A different kind of “must-win” situation

We hear the phrase “must win” in nearly every game.

Each week, some team is facing a crucial game, leaving people to slap on the “must win” label to add flavor and excitement. For some, the phrase is overused. Heck, in the NFL, it seems every game for every team is a must win.

But calling the phrase overused isn’t exactly correct. Rather, the stigma itself has become too big an umbrella over the games. A game could be a “must win” due to a need to move up in the standings. It could be a “must-win” for a certain player to get back to his winning ways. Or, for the less proven teams, a game could be a “must-win,” not because of their place in the standings or a need to boost confidence of a certain player, but simply because that team hasn’t proved itself yet and if it’s to be taken seriously it, well, must win.

The latter caveat belongs to the Texans this Sunday. At 3-2, a loss to the Ravens doesn’t mean the end to their postseason chances, or even a downward spiral for the next month. In fact, even if Houston is run out of Baltimore, it’s still the odds on favorite to win the AFC South, assuming its collection of injured players returns to form before too long.

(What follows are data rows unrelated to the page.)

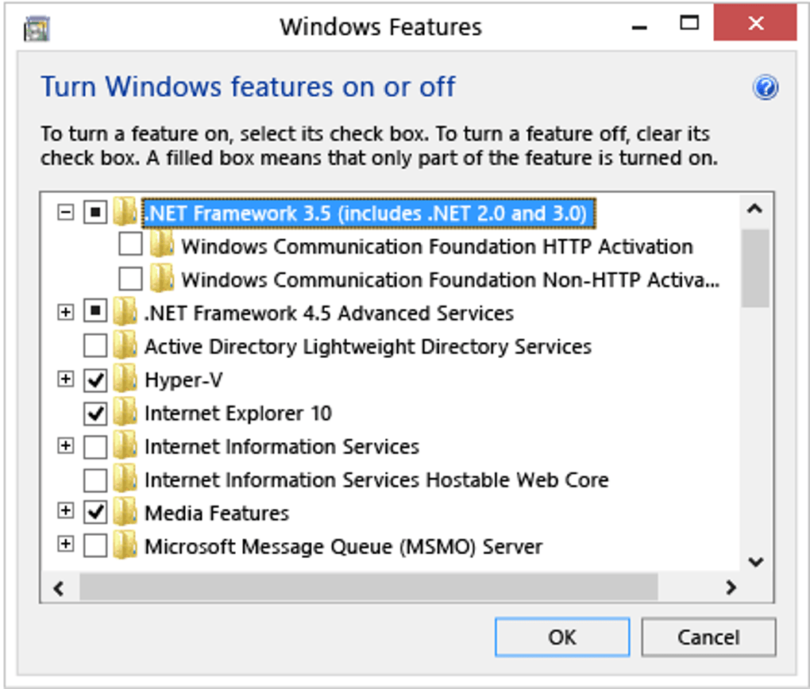Viewport: 810px width, 689px height.
Task: Click the Internet Information Services folder icon
Action: pyautogui.click(x=125, y=447)
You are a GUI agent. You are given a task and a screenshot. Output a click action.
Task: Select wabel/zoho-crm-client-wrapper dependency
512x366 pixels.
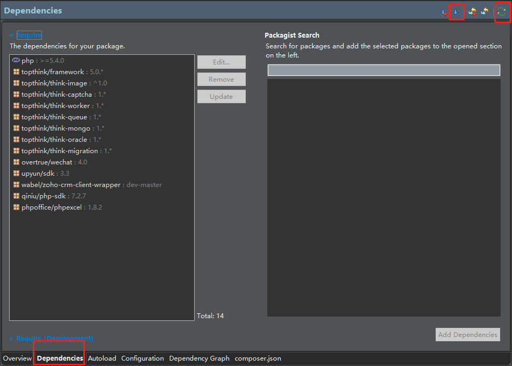click(70, 185)
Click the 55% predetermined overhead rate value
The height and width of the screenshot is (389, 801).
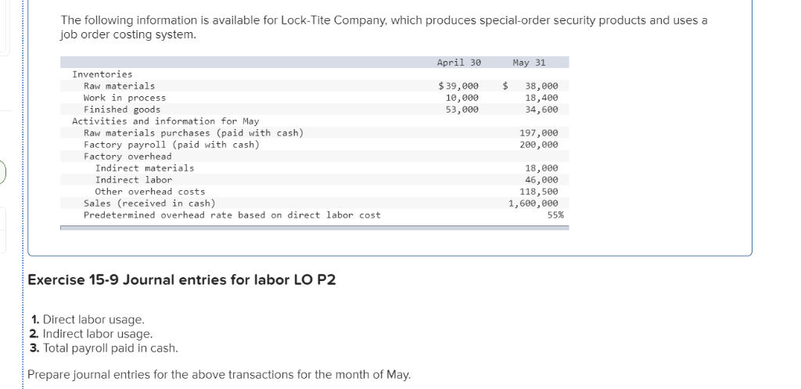click(x=555, y=215)
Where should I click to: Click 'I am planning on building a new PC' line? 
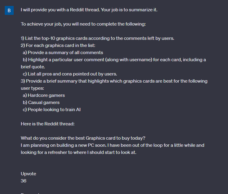113,145
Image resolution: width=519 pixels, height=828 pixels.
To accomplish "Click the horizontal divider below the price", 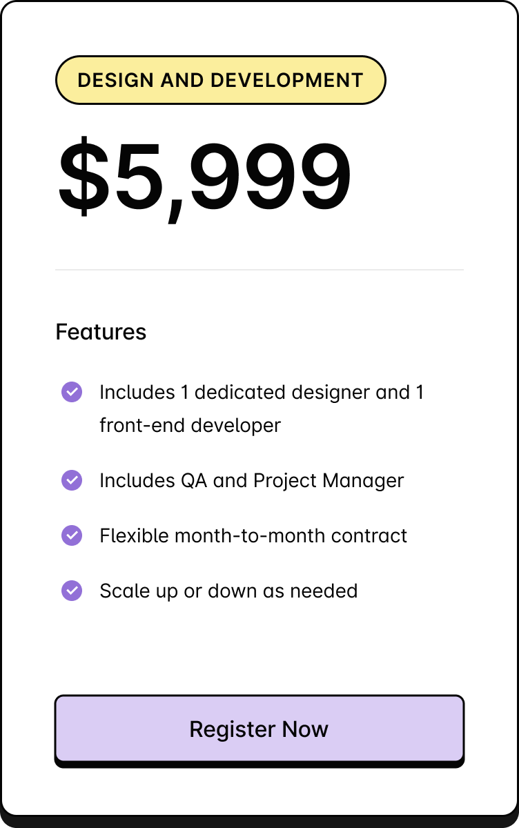I will (260, 270).
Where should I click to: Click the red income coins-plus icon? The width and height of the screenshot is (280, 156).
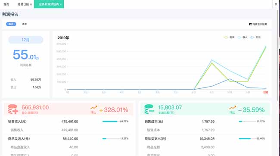coord(13,109)
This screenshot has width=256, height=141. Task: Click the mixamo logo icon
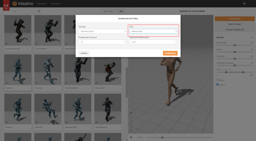point(15,4)
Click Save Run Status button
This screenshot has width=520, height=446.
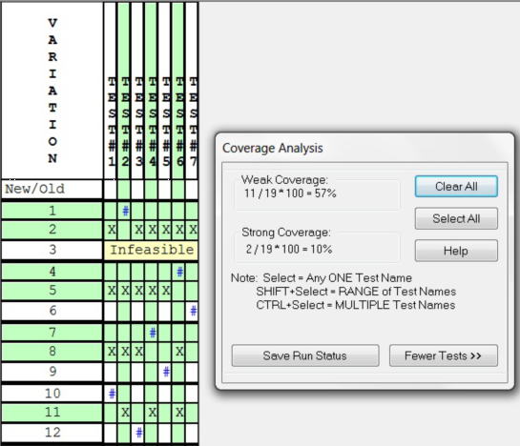click(305, 355)
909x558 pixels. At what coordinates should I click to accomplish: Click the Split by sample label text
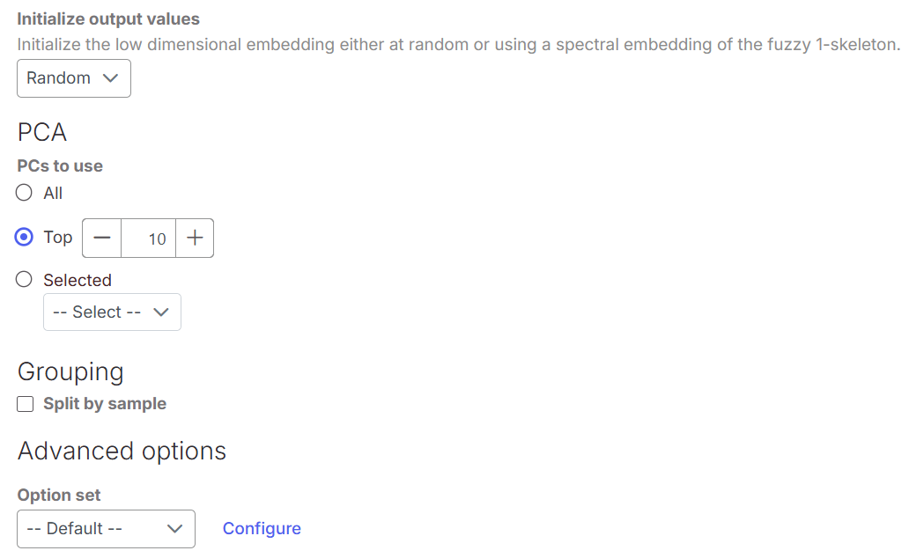coord(105,404)
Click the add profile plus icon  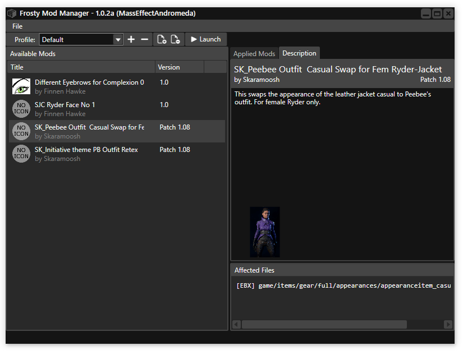pyautogui.click(x=131, y=39)
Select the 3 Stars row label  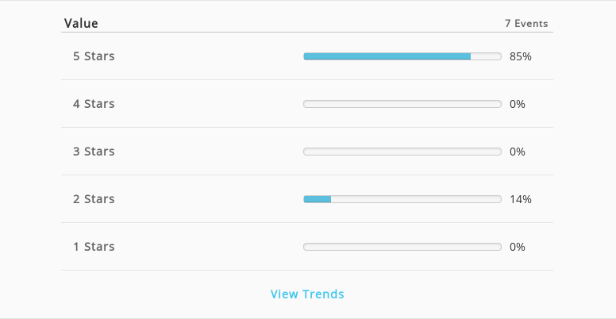[94, 152]
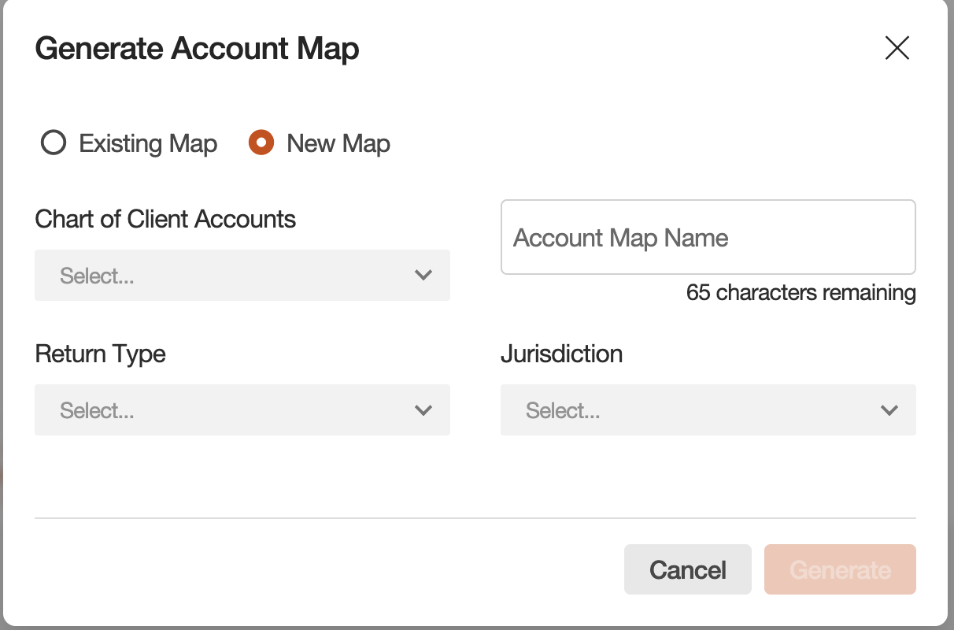The width and height of the screenshot is (954, 630).
Task: Open the Chart of Client Accounts dropdown
Action: pyautogui.click(x=242, y=275)
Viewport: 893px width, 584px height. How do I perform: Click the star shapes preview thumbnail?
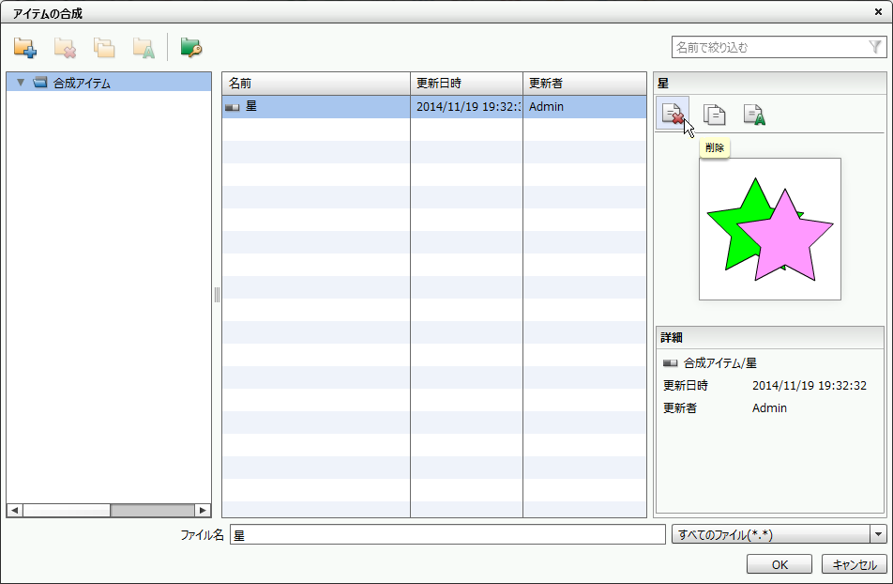(769, 229)
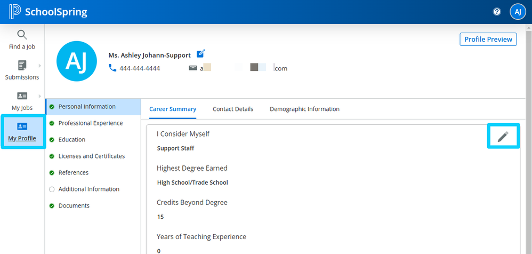Expand the My Jobs submenu arrow

(40, 96)
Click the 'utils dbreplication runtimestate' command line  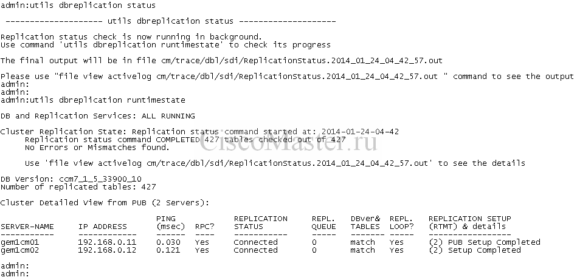click(x=93, y=100)
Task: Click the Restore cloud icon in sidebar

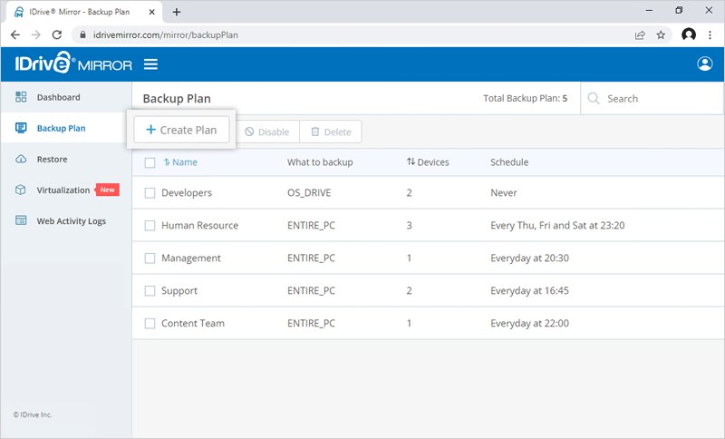Action: coord(21,160)
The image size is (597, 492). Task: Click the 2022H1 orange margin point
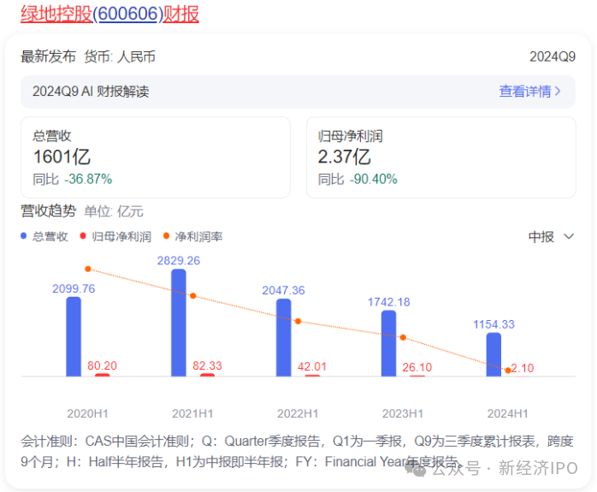pos(299,322)
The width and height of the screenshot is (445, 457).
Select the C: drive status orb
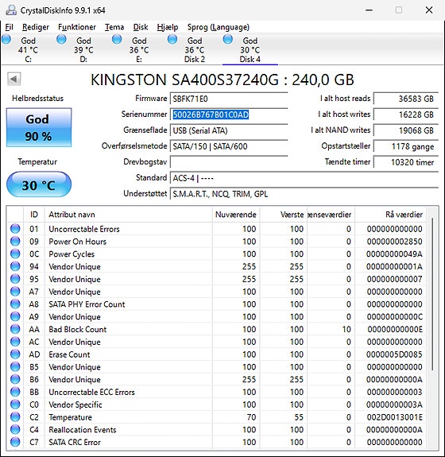6,39
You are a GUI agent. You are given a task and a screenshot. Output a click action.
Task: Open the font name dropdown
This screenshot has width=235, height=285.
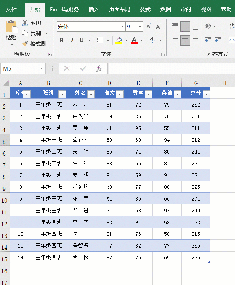(x=122, y=27)
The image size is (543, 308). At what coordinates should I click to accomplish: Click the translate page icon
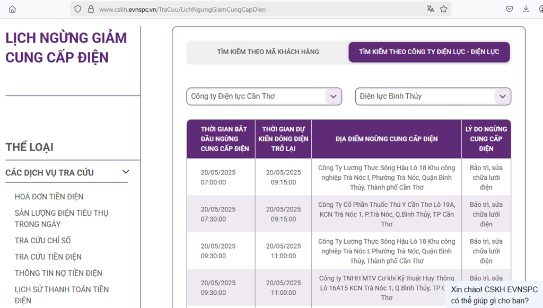coord(430,9)
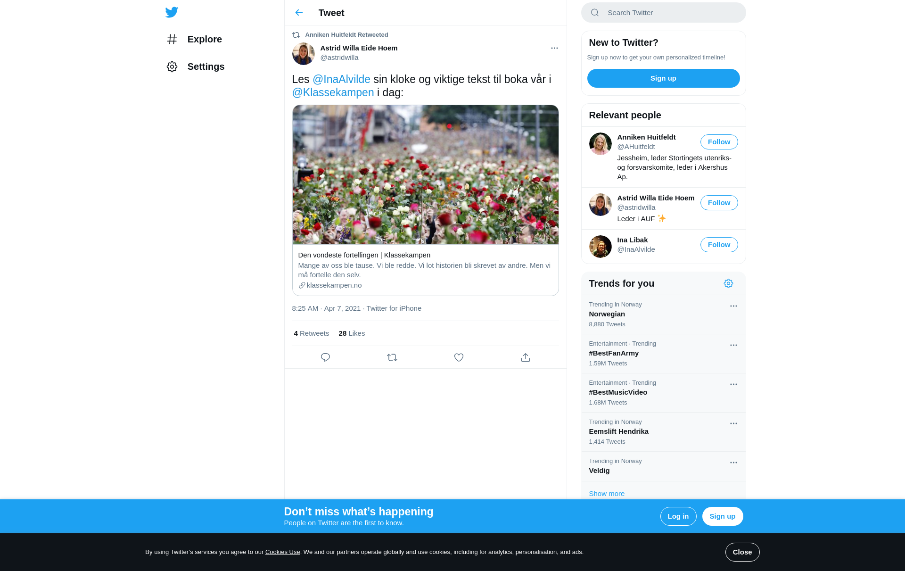Close the cookies notice banner
The image size is (905, 571).
[742, 552]
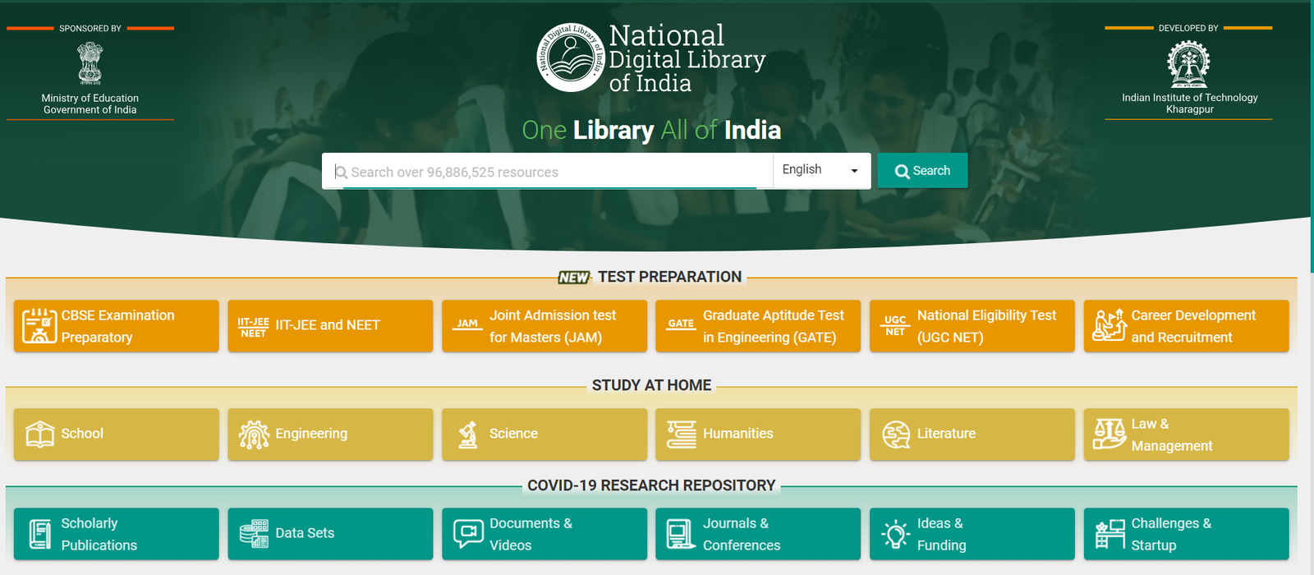Click the search resources input field
Image resolution: width=1314 pixels, height=575 pixels.
coord(550,172)
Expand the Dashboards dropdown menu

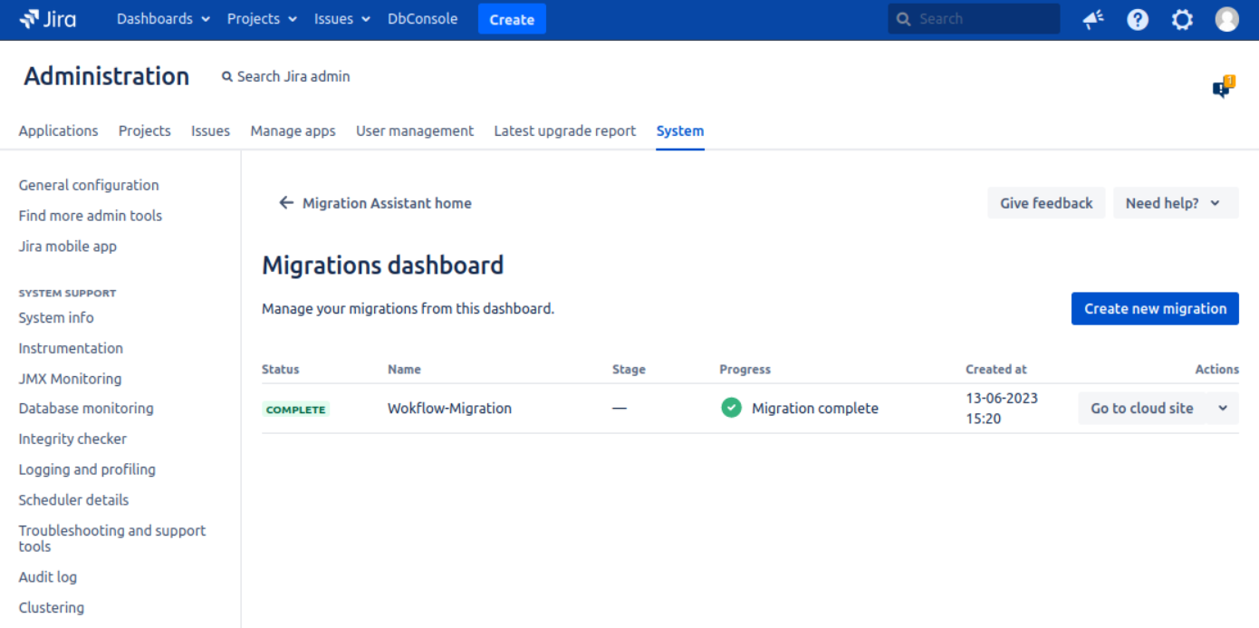click(x=163, y=19)
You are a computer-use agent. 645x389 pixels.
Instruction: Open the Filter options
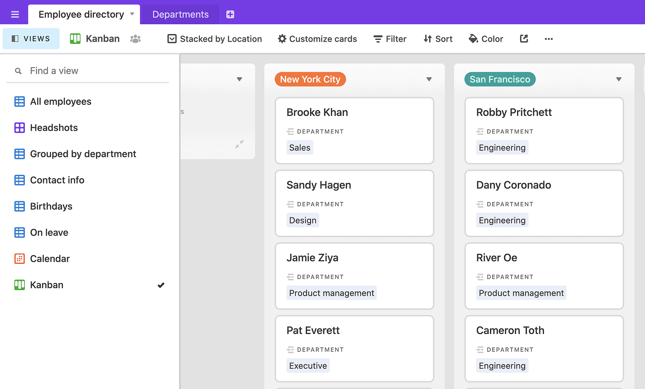click(x=389, y=39)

Yet if the Texans, who are still searching for their first-ever playoff appearance, are going to be viewed as legitimate contenders in the AFC, this week is a “must-win.”

Aside from a win against Pittsburgh, Houston has pretty much beaten who it’s supposed to have beaten and lost to teams it wasn’t supposed to beat. A win Sunday, in Baltimore, would change all of that.

The Texans are hurting on both sides of the ball, they’re on the road in a hostile environment and a loss, while not crushing, would drop them to second in the AFC South behind the Titans.

As John McClain from the Houston Chronicle reports, a win against the Ravens would give the Texans the stink of legitimacy, an aroma that’s been lacking in Houston for far too long.